End to end ownership of our database and data warehousing infrastructure, its KPIs and its SLAs, including MySQL, Postgres, CDC capture, and Redshift.
Lead optimizations in database and query performance.
Build and maintain tooling to help manage and upgrade our data infrastructure, continually improving with migrations and optimizations.
Partner with Development to ensure we ship solid queries against a battle-tested schema to meet the needs of our products and business.
Help Sezzle evolve our data systems beyond the current scale and stack with whatever tooling is necessary to handle processing high volumes of writes and events while performing complex ETL.
Evaluate and integrate new technologies, guiding the evolution of Sezzle’s data infrastructure.
Help data engineers and analysts optimize Redshift and warehouse performance, including query tuning, modeling improvements, and cost management.
What We look for:
12+ years of experience in DBA, SRE, or Data Engineering roles, with a strong track record of scaling production-grade systems.

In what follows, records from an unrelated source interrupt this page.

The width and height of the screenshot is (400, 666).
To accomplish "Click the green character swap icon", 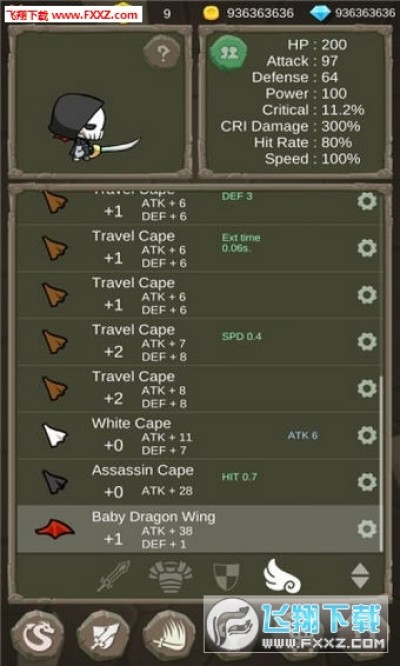I will coord(228,53).
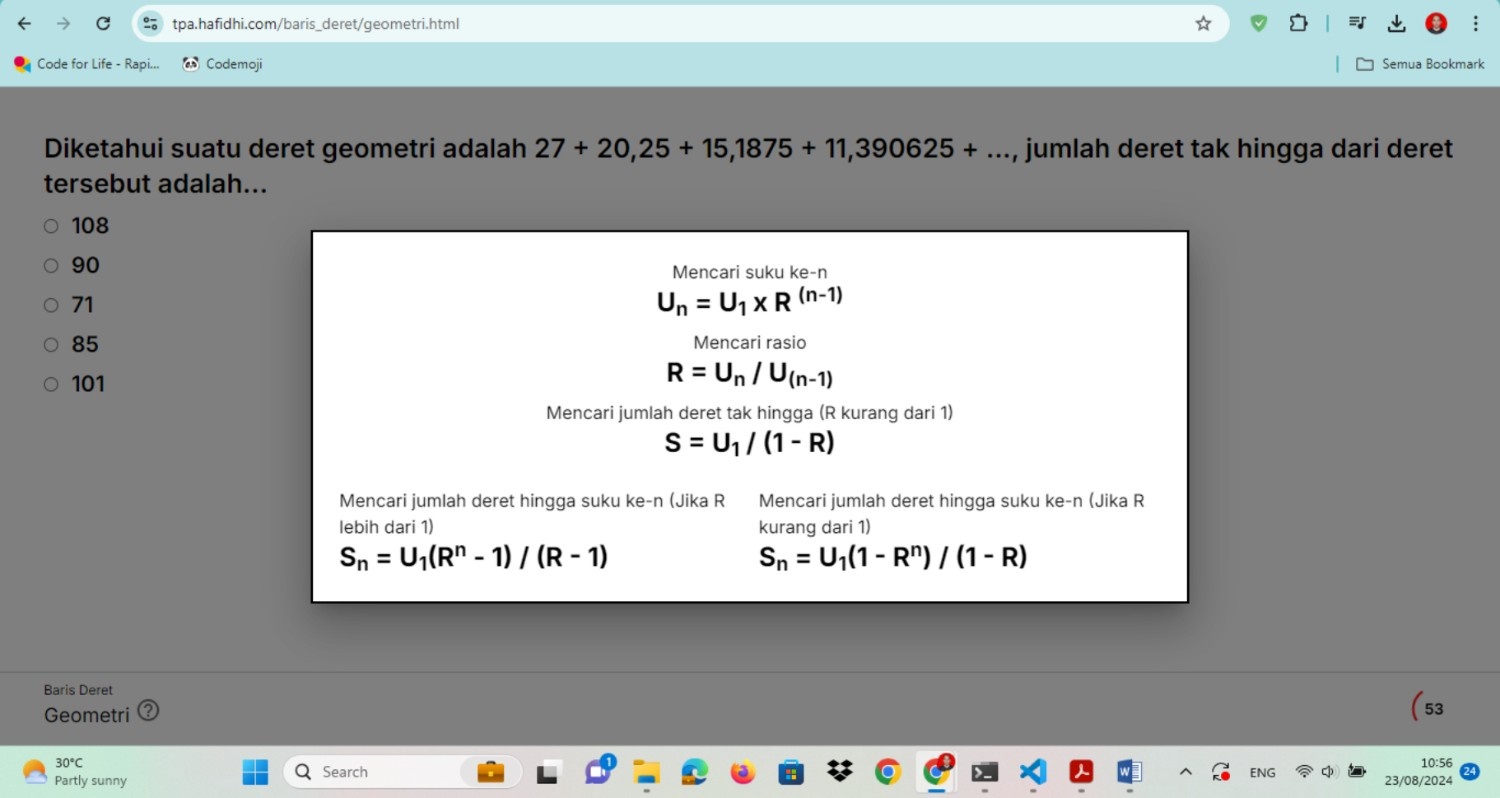Viewport: 1500px width, 798px height.
Task: Open the Chrome downloads icon
Action: click(1397, 24)
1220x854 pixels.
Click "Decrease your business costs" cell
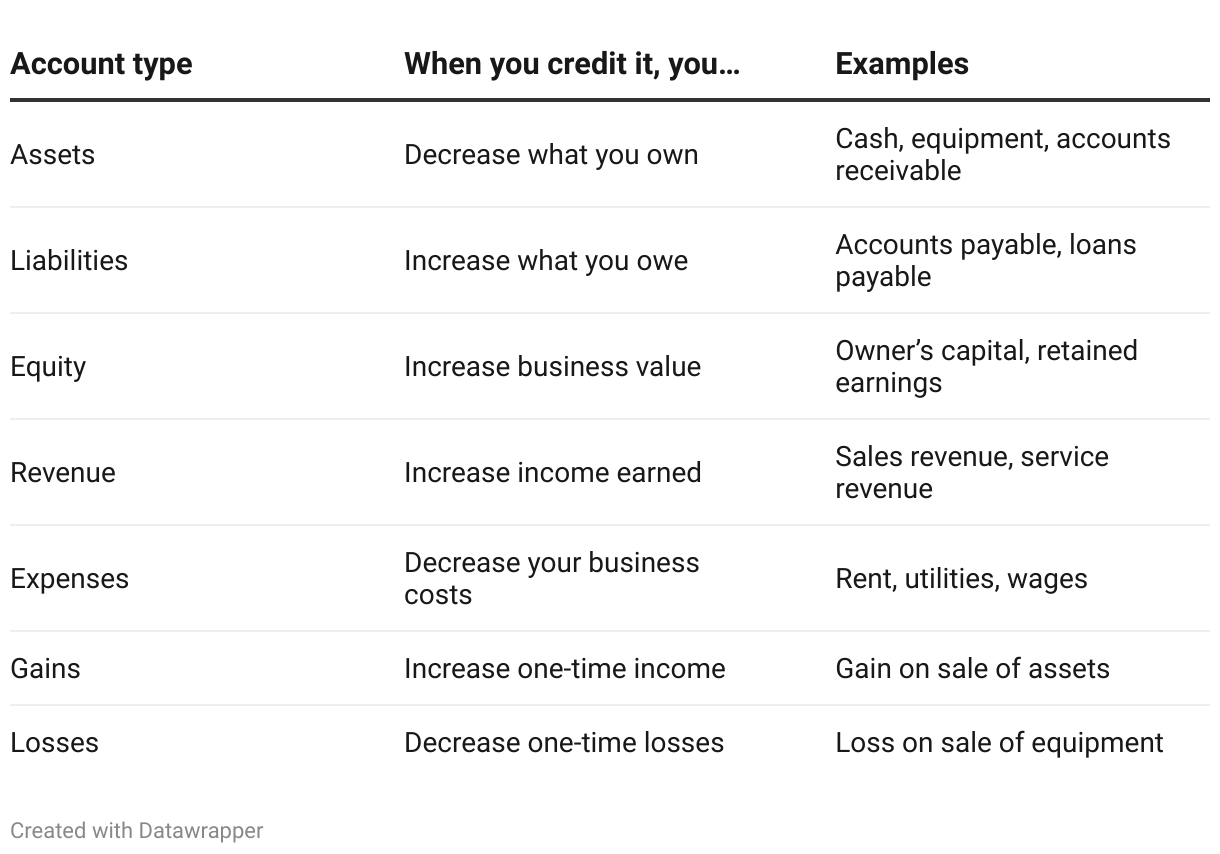pyautogui.click(x=552, y=578)
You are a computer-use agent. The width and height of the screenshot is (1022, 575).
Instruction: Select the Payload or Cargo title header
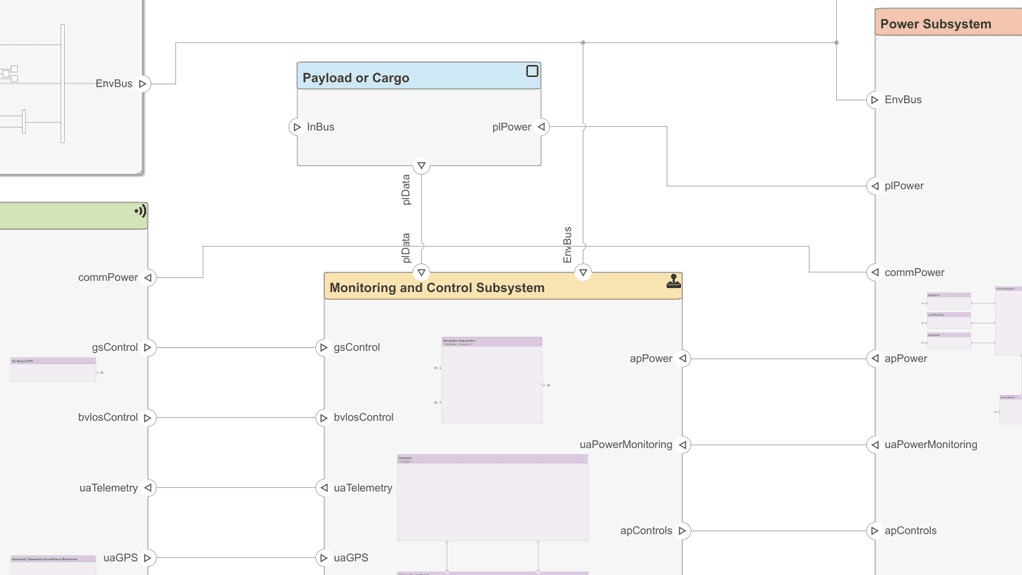pyautogui.click(x=356, y=77)
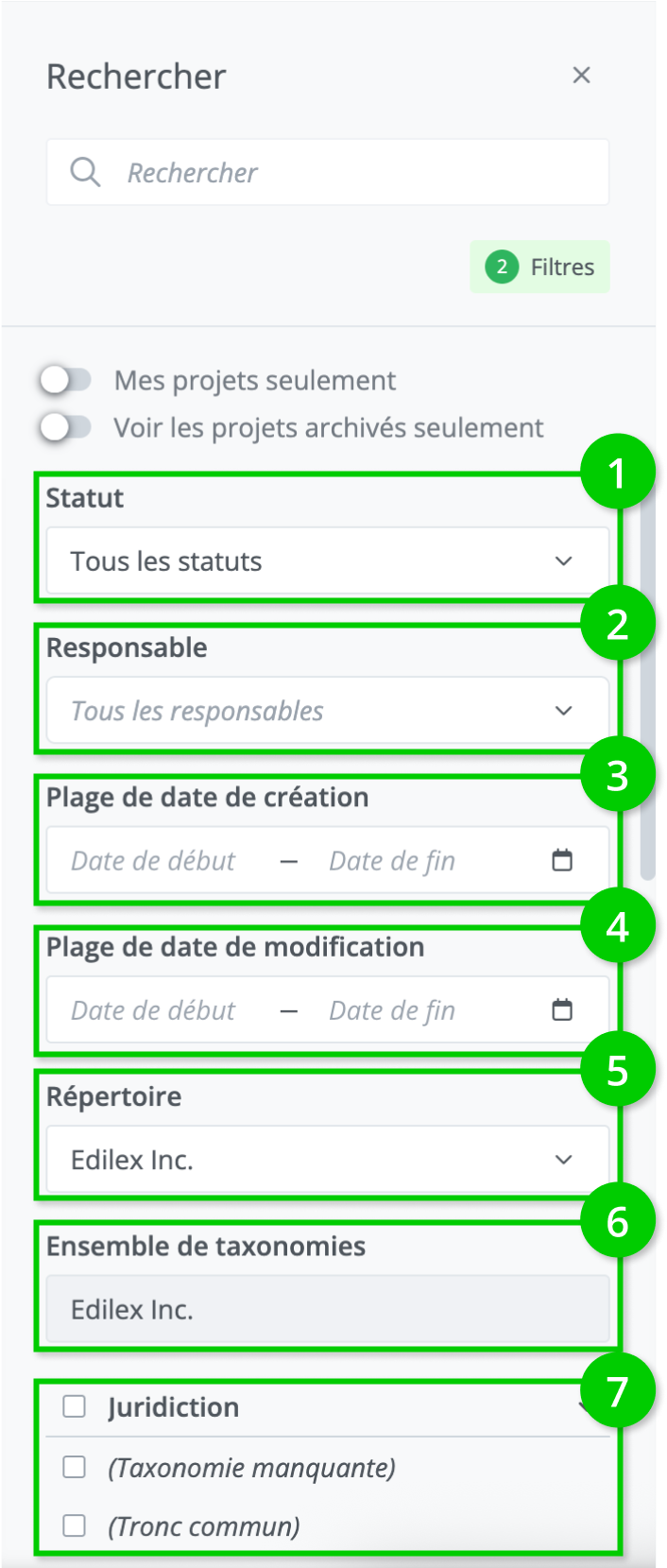
Task: Click modification range Date de début field
Action: (x=153, y=1010)
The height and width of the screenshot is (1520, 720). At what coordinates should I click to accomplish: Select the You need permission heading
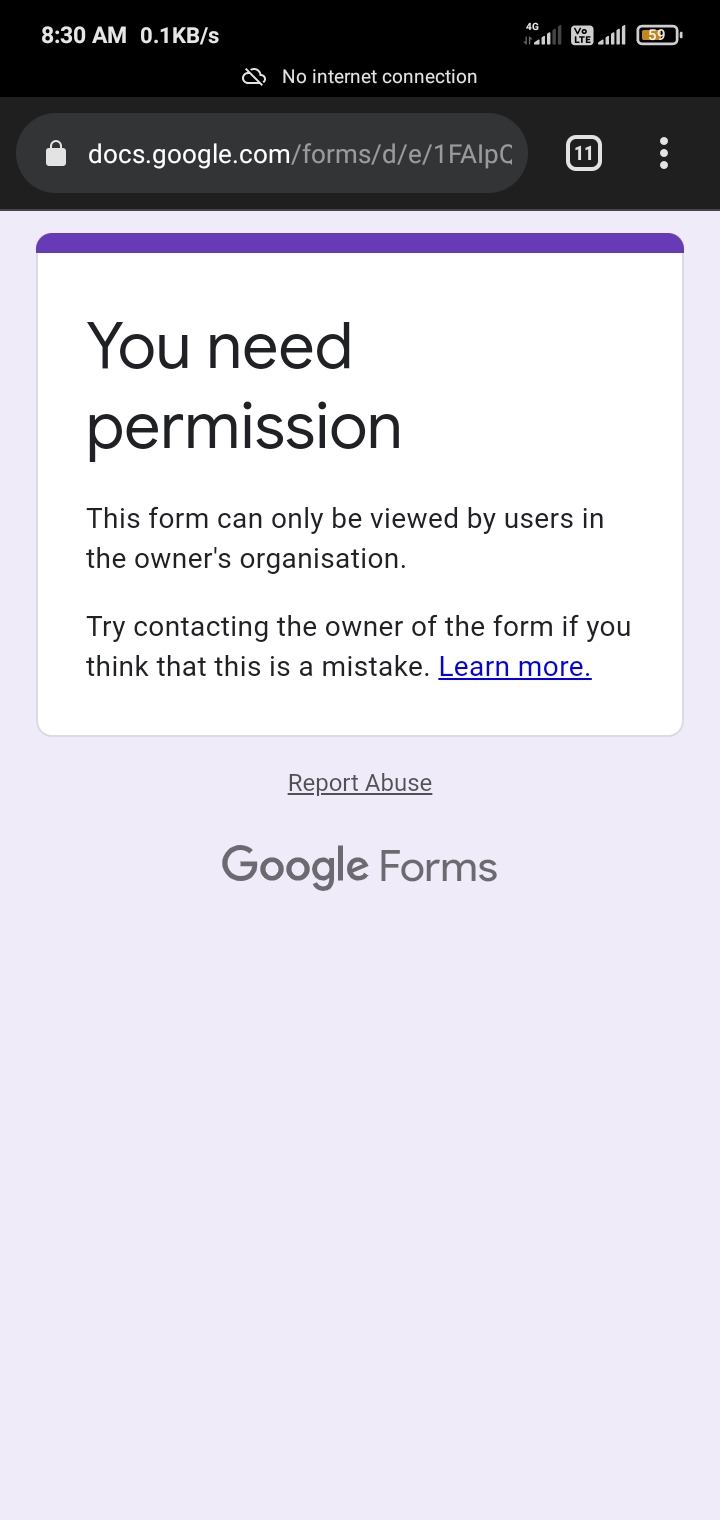[x=220, y=385]
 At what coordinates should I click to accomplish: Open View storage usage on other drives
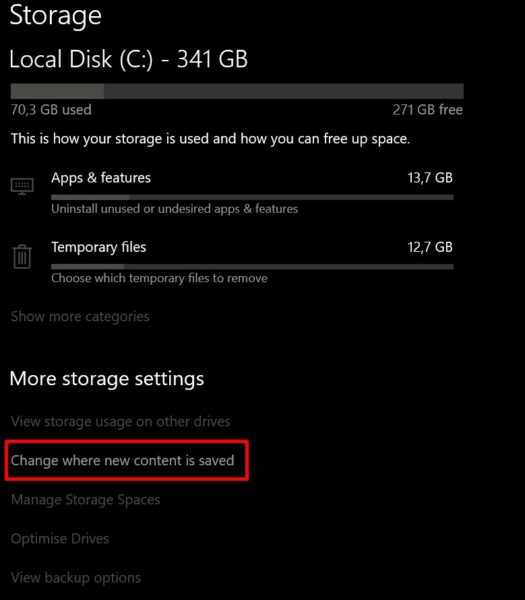[x=121, y=421]
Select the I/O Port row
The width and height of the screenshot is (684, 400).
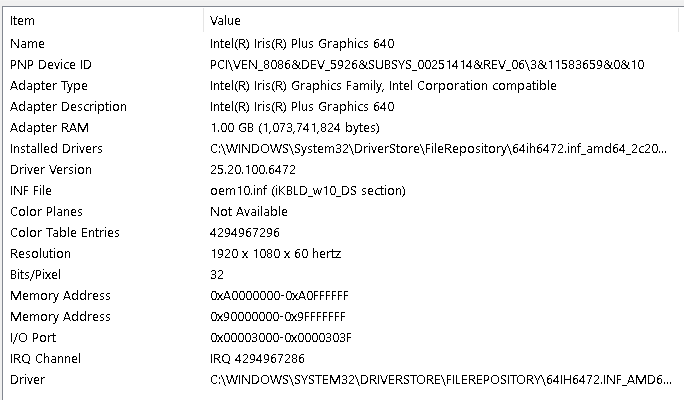(341, 337)
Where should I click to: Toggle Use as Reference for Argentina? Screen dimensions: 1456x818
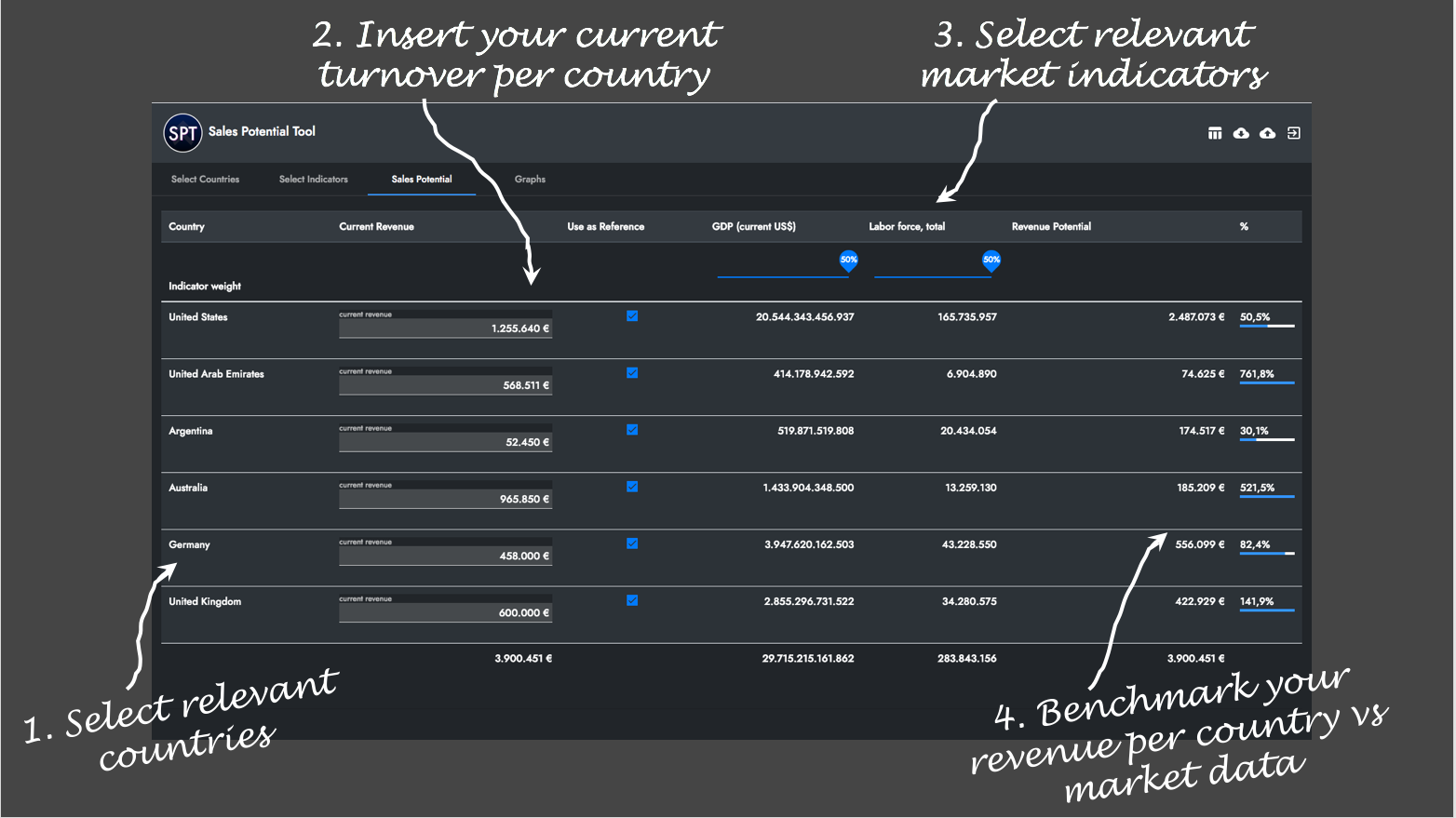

Deep expertise with MySQL, Postgres, AWS Redshift or similar products, including performance tuning, table design, and workload management.
Advanced proficiency in SQL.
Strong hands-on experience with data replication and ETL/ELT frameworks, especially DBT, AWS DMS, or similar tools.
Strong understanding of data modeling, distributed systems, and warehouse/lake design patterns.
Ability to work in a fast-paced, collaborative environment with excellent communication and documentation skills.
Demonstrated experience working with Claude or equivalent large language model tools is required; candidates must be comfortable leveraging AI to enhance productivity, research, and communication.
Preferred Knowledge and Skills:
Prior experience in high-growth, data-intensive fintech or similar regulated environments.
Knowledge of lakehouse architectures and modern stacks such as Snowflake, Databricks, Iceberg, or Delta Lake.
Some background in designing scalable, fault-tolerant data pipelines using modern orchestration tools (Airflow, Dagster, Prefect, etc.) processing anywhere from 100GB to 1 TB of new data a day
Familiarity with streaming technologies (Kafka, Kinesis, Flink, Spark Streaming).